** Start of Data supplied **

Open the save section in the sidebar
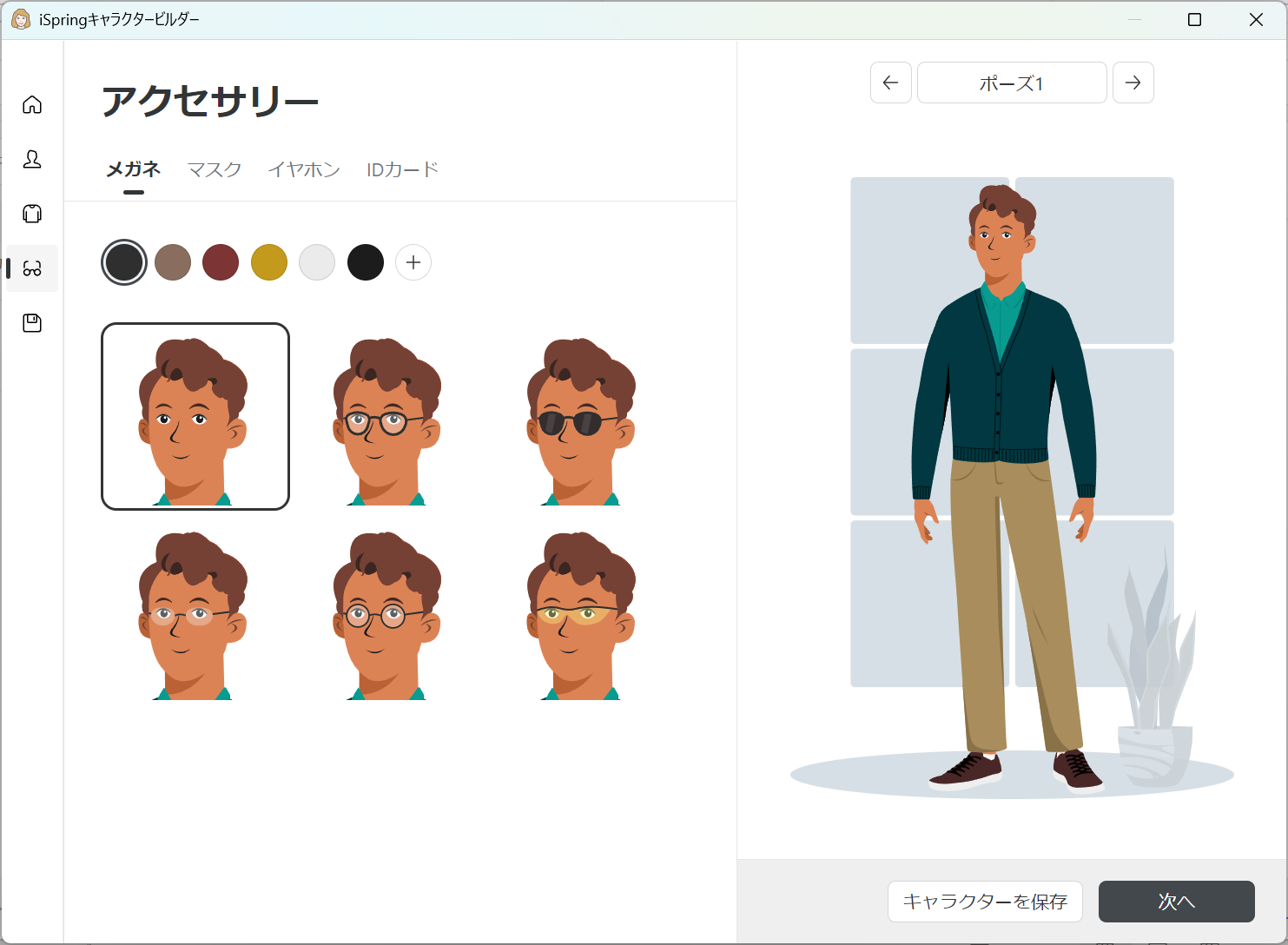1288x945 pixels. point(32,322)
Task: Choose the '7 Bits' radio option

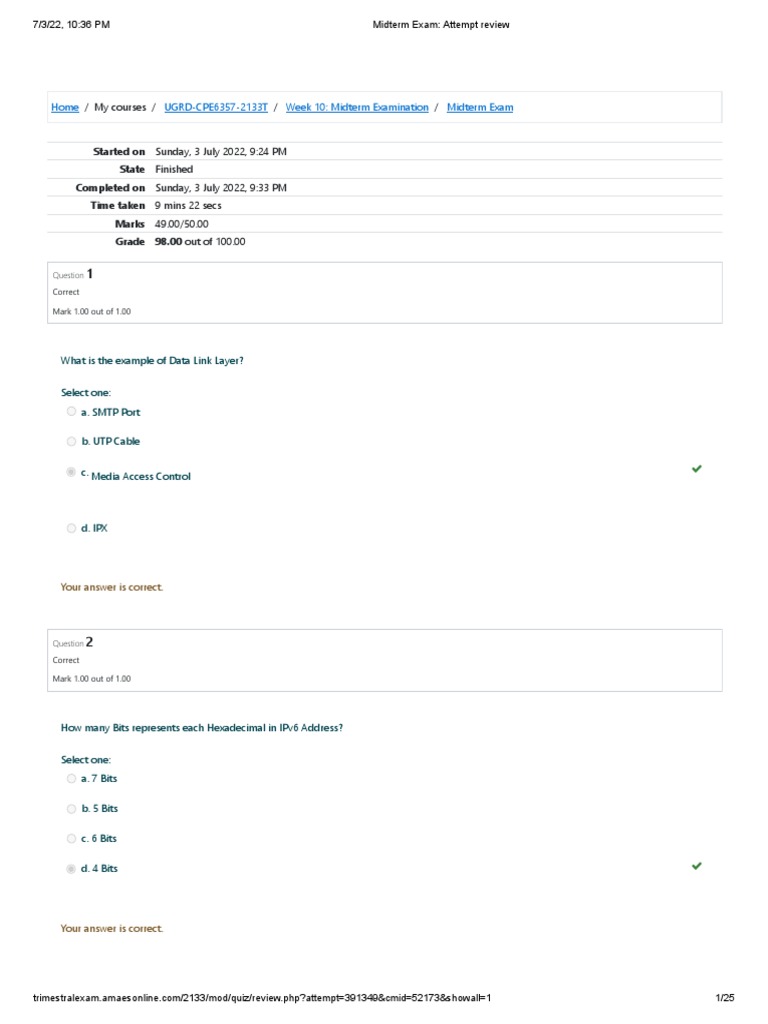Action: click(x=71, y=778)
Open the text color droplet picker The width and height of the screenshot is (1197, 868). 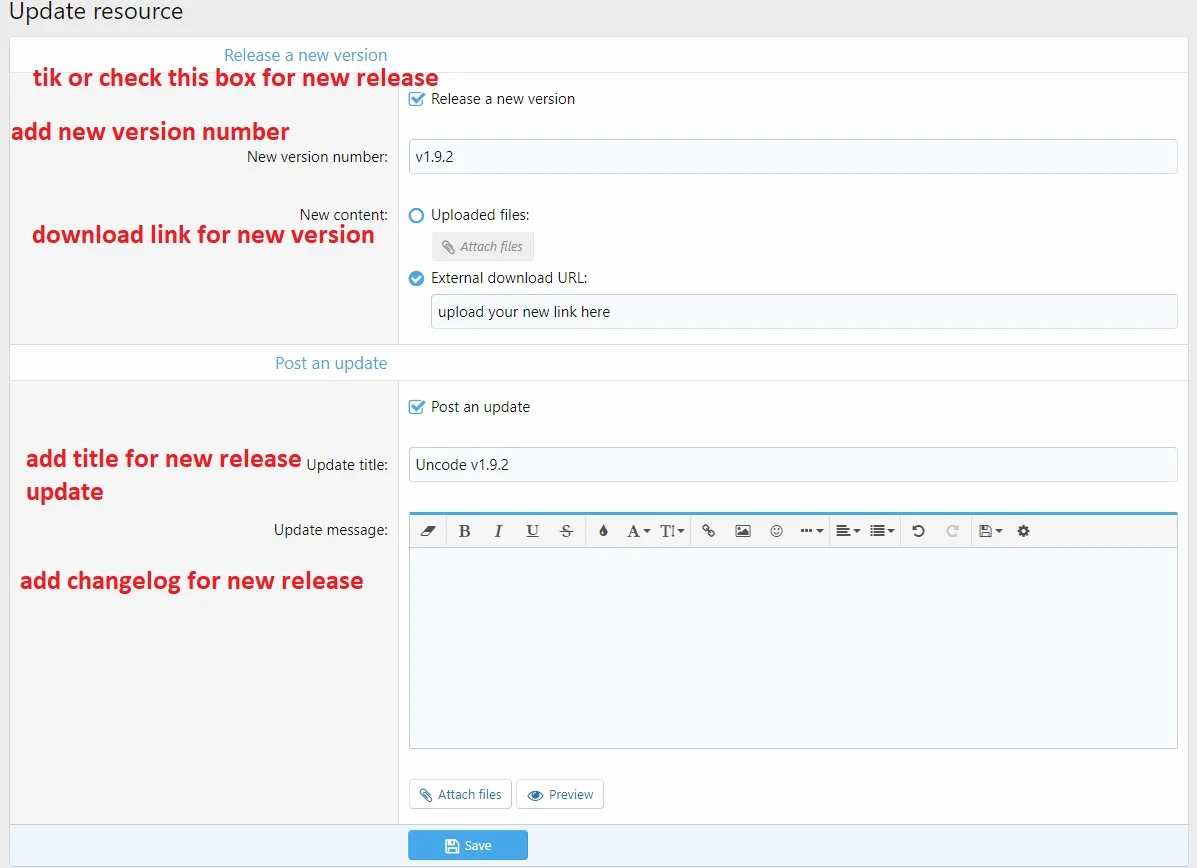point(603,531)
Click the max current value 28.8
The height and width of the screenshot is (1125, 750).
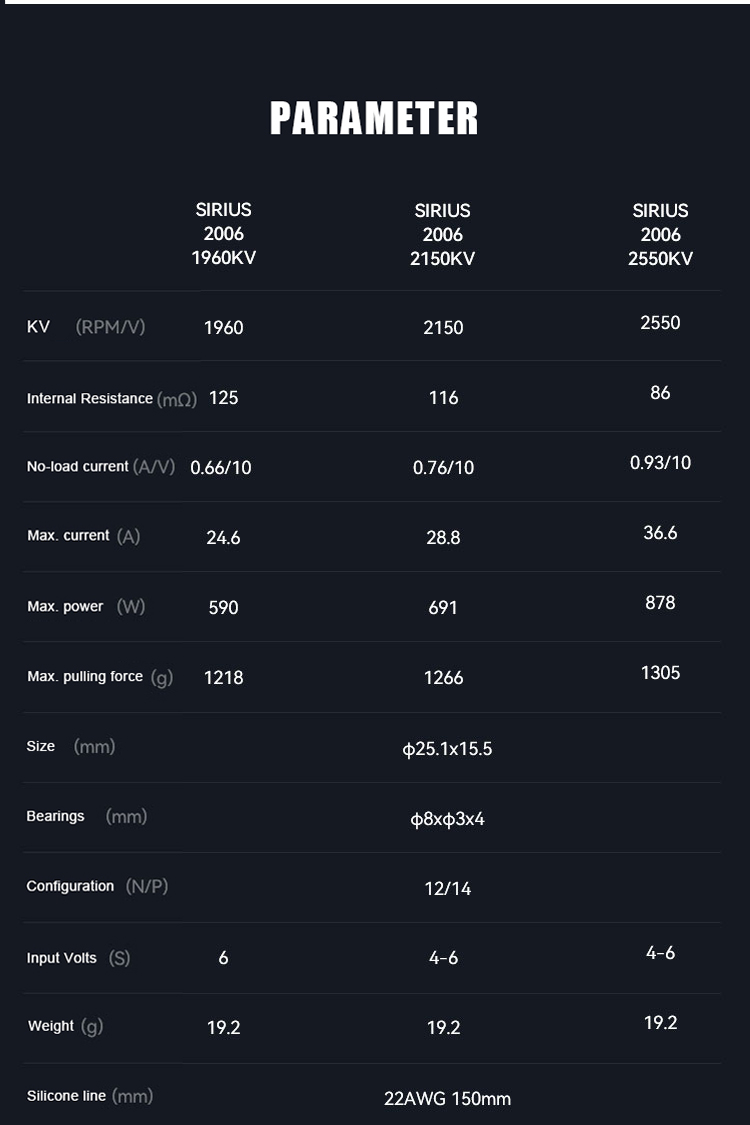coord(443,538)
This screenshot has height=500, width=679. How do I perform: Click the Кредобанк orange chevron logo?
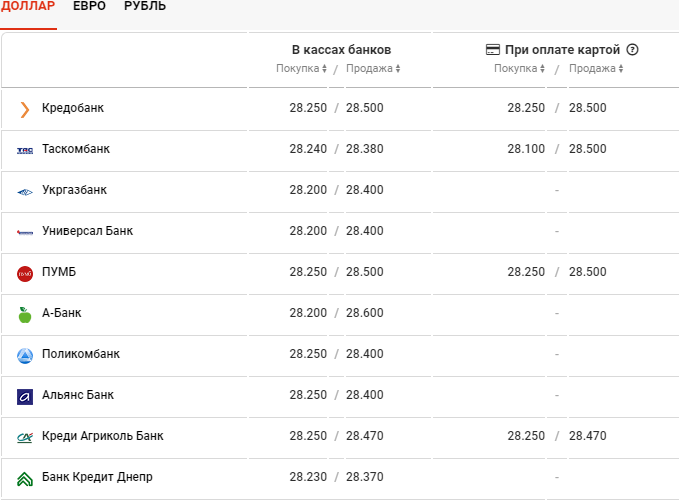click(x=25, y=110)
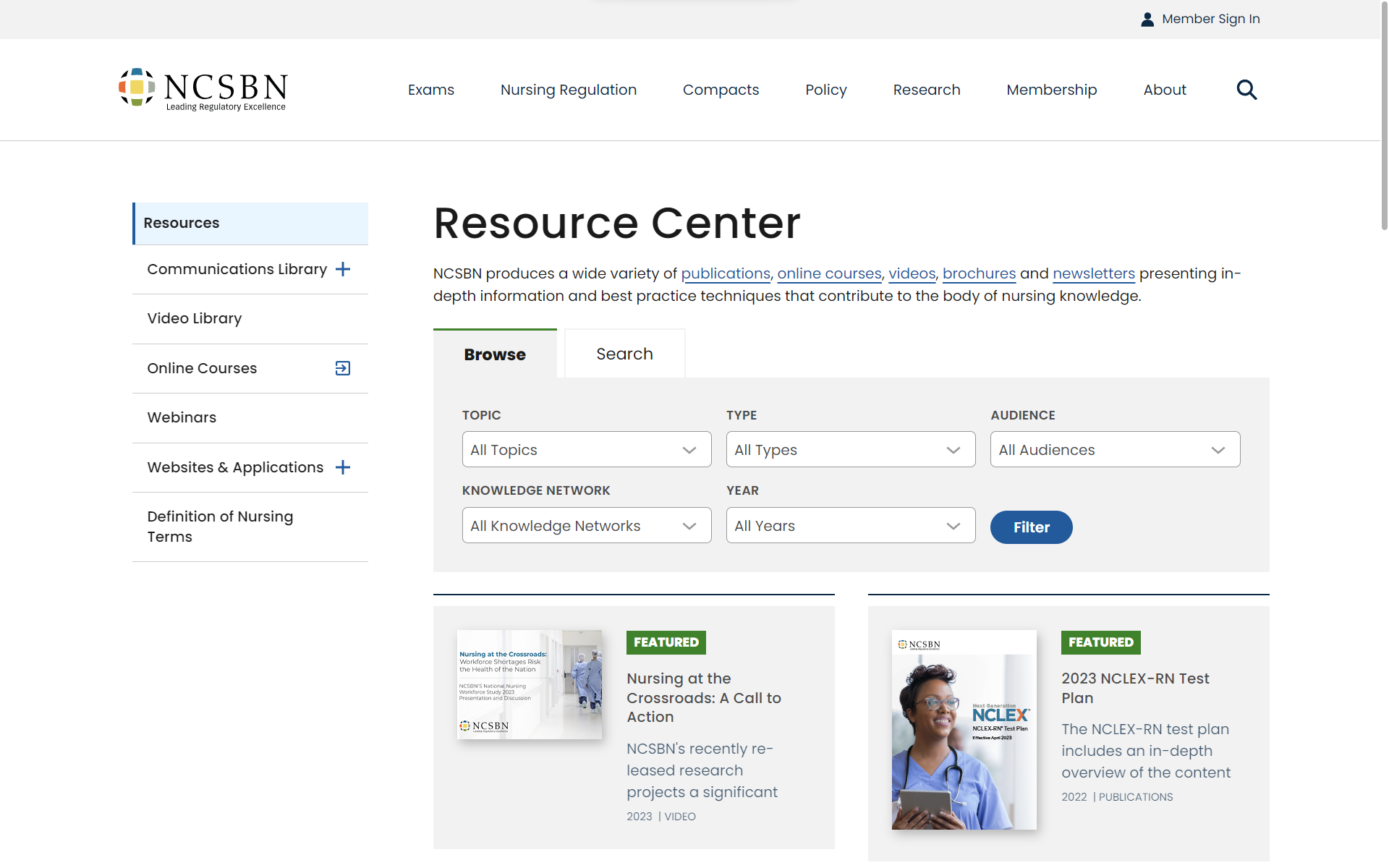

** End of Data supplied **

*The exercise*:
Please restate the data starting at the line that contains "Click the max current value 28.8" and ending at the end of the data, with requests included and every coordinate in the answers scaled by 0.9 and rounded to a whole number, halves rounded up. Leave the pictures out.

*Exercise response*:
Click the max current value 28.8
The height and width of the screenshot is (1125, 750).
coord(399,484)
This screenshot has height=500, width=679. How do I perform: Click the Кредобанк orange chevron logo?
click(x=23, y=99)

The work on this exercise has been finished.